What to work on
In the article on Hope Over Heroin below, translate this sentence into Spanish: "The weekend will feature music, food, children's activities and speakers, including former heroin addicts."

Hope Over Heroin, the faith-based movement that seeks to break the chains of addiction and shine a spotlight on the epidemic, will hold a major two-day event in June at the Highland County Fairgrounds, organizers announced Tuesday.
The free local event will be June 16-17 at the fairgrounds. Thousands have attended similar events when they have been held in other communities, according to planners.
Rosalie Canfield, director of operations for the Medina County-based ministry, told local organizers and volunteers that it “takes a couple of months” to properly plan the event, with the goal of bringing the community together to tackle addiction and abuse.
“It’s personal for us,” she said. “We change communities… It is a war.”
Joining Canfield at the Hillsboro Municipal Courtroom on Tuesday was Kim Helton of FRS Counseling, who is the local point person for the event, along with David McKenna, the municipal court judge, and Highland County Sheriff Donnie Barrera. Sgt. Steve Browder, acting police chief of the Hillsboro Police Department was also present, as was Blazine Monaco, development director for Hope Over Heroin.
Canfield offered a primer on what to expect at the event and the work necessary to plan for it. “There’s no way to capture what happens at an event unless you’re there,” she said.
The weekend will feature music, food, children’s activities and speakers, including former heroin addicts. In addition to helping users overcome their addiction, the event also honors those who have lost their lives to the epidemic.
The spectator benches in the courtroom were filled Tuesday with volunteers, and Helton announced that more than $16,000 has been raised for the fairground experience. Canfield said most of the funds will pay for items like sound, lighting and giant LED screens that will play videos focusing on addiction-related themes.
“It’s very professional,” she said. Ministers and professional counselors will be on hand, she said.
Canfield commended local organizers for bringing Hope Over Heroin to Highland County, calling it “a window of opportunity God is opening” to wake up the community, including churches.
“For you to have accomplished what you’ve accomplished so far, God is in there,” she said.
According to the organization’s website, Hope Over Heroin events have been attended by more than 60,000 people with over 5,000 “decisions for Christ” and more than 1,000 baptisms.
Last October, about 230 walkers and runners took part in an event in Hillsboro to raise money for this year’s Hope Over Heroin weekend, and there were more than 30 booths set up for what was billed as the inaugural “Take Back Our County-Hope for Highland 5K Glow for Change.”
Hope Over Heroin is a collaborative ministry led by pastors in Ohio and Kentucky “who came together to connect the Body of Christ in order to break the chains of the addicted,” according to the organization’s website. More information can be found at hopeoverheroin.com.
A similar event in Wilmington in 2015 saw more than 2,000 people turn out.
A news release from the organization last year stated that over the years “we have learned that addiction does not discriminate; it can affect any person no matter the social status, friend group, family support or geographical location. Right now, Ohio is ranked No. 2 in the nation for heroin overdose and death, (according to a) Centers for Disease Control and Prevention report. Sons, daughters, fathers, mothers, husbands, wives, brothers and sisters have all been lost, right here, in Highland County.”

Data
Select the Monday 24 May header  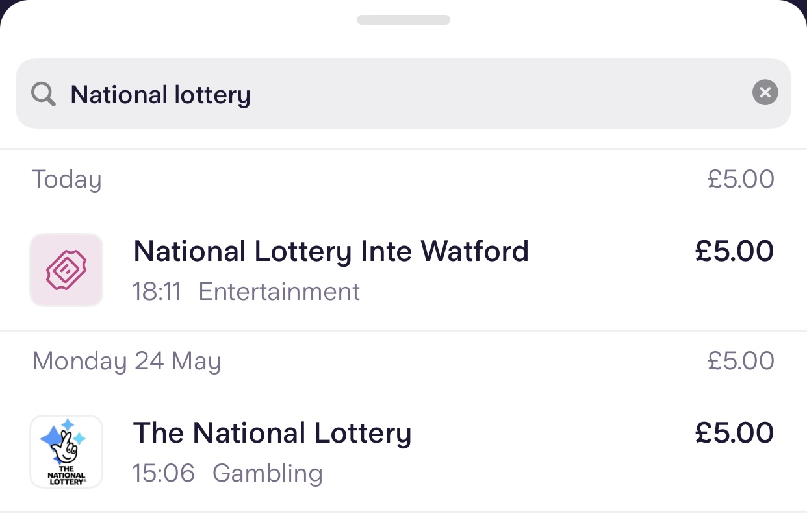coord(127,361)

--

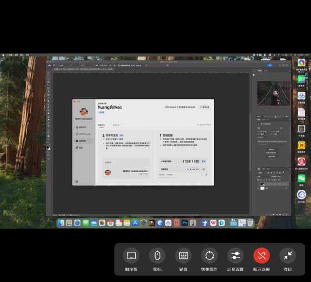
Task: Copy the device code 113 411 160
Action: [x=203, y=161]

Response to this exercise
El fin de semana contará con música, comida, actividades para niños y oradores, entre ellos exadictos a la heroína.